Com uma incrível e doce voz e um assobio que quase parecia gravado, Zé Ibarra foi encantando com o seu português brasileiro, tão melódico durante as músicas como nos momentos de conversa. Com a plateia rendida a seus pés, só teve de ir tocando uma canção após a outra, demonstrando em partes iguais os seus dotes líricos e vocais, posicionando-se como um herdeiro de todos os mestres da canção brasileira. Também ele, um dia, será uma lenda viva com esse estatuto — ou pelo menos aparenta ter todas as condições e talentos para tal.

Assistiríamos depois à actuação dos Ganso, um caso curioso na música portuguesa. Prestes a completar uma década de carreira, a banda emergiu de um contexto de música alternativa e indie mas tem conseguido escalar uma série de patamares na difícil escada do sucesso mainstream, conquistando um público mais jovem e fazendo canções que se tornaram êxitos gigantes em redes como o TikTok.
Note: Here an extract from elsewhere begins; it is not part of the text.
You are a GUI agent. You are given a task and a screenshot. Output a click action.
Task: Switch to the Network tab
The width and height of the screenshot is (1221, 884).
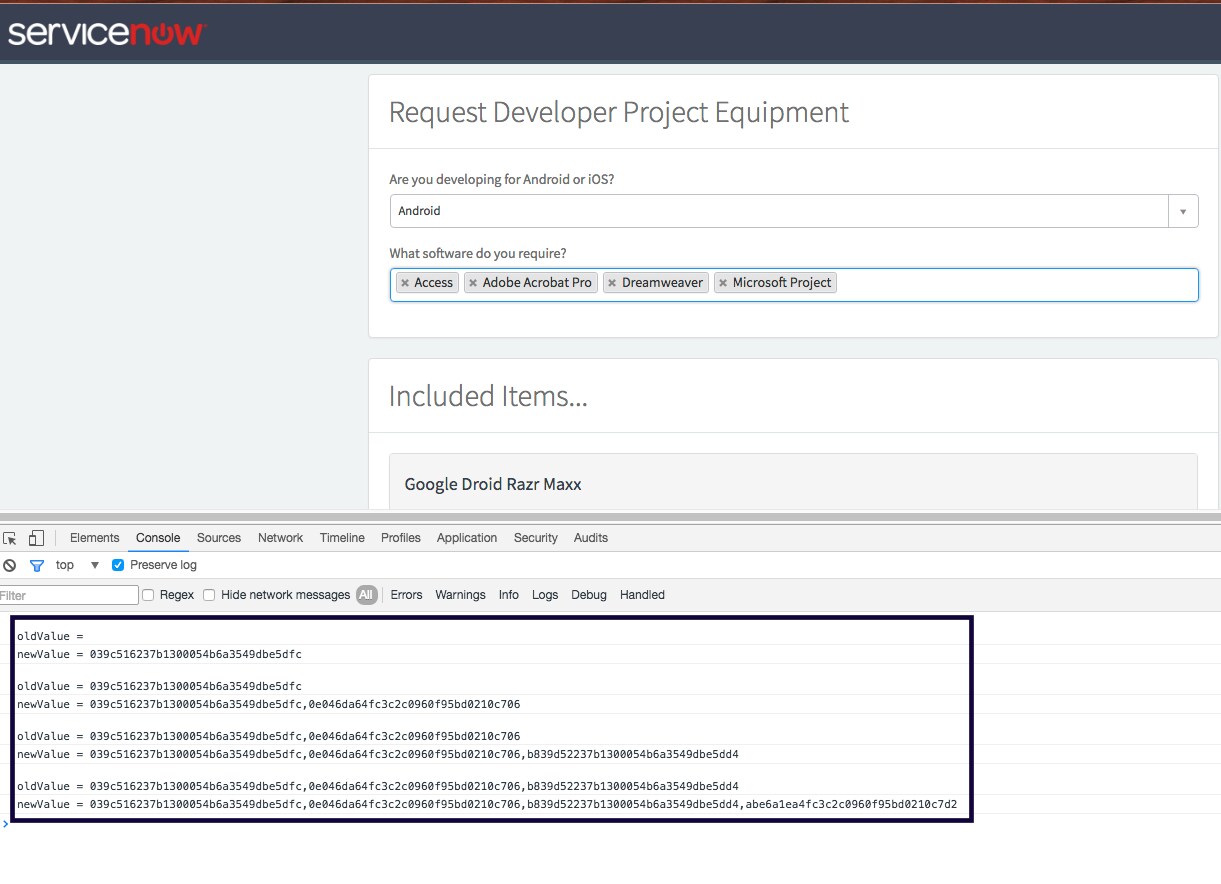click(280, 538)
Ao ponto de, em Março do próximo ano, terem data marcada para um concerto em nome próprio no Coliseu dos Recreios, o que não é coisa pouca.



Ao vivo e a jogar em casa, os Ganso provaram como são uma banda repleta de instrumentistas virtuosos — que fazem navegar o som do grupo por diferentes sonoridades, mais ou menos rock, mais ou menos pop, mais ou menos dançáveis — e com refrões orelhudos e letras cativantes que o vocalista João Sala sabe perfeitamente como entregar.

Ainda na ressaca do álbum Vice Versa (2024), que os catapultou para palcos maiores e salas esgotadas, também não deixam ausentes do alinhamento canções de trabalhos anteriores que já se tornaram cânones do grupo e do legado que têm vindo a cimentar junto de um público alargado. Experientes e particularmente competentes ao vivo, mostraram que um dos seus trunfos mais valiosos reside mesmo na maneira como se apresentam (e entregam) em palco.

Por fim, no que toca aos concertos que fomos apanhando no Festival Cuca Monga — que encerrou com os MAQUINA. —, vimos ainda a mais invulgar das actuações tendo em conta o contexto do evento. A Cuca Monga programou Silvino Branca, músico cabo-verdiano que tem caído nas boas graças dos programadores lisboetas e que veio apresentar o seu frenesim de cotxi pó — a mais recente mutação do funaná, ainda mais frenético e acelerado do que o género original, que se tem tornado amplamente popular em Cabo Verde e na respectiva diáspora.

A tocar gaita e acompanhado por um ferrinho (o outro instrumento tradicional do funaná), por um baixo e uma backing track, Silvino Branca foi cantando e marcando um ritmo tão agitado que não conseguiu deixar ninguém indiferente. Não houve concerto no Festival Cuca Monga com tantos corpos em movimento, numa dança quente a cortar a noite fresca e húmida, democratizando sons, corpos e elementos identitários culturais que muitas vezes não dialogam (nem se cruzam) com o público característico desta editora e associação cultural. A diversidade e interculturalidade lisboeta, já tantas vezes cantada e celebrada, a materializar-se uma vez mais — como sempre acontece num qualquer local, a um qualquer sábado à noite, na cidade onde cabem todos e que deveria ser sempre reivindicada como tal.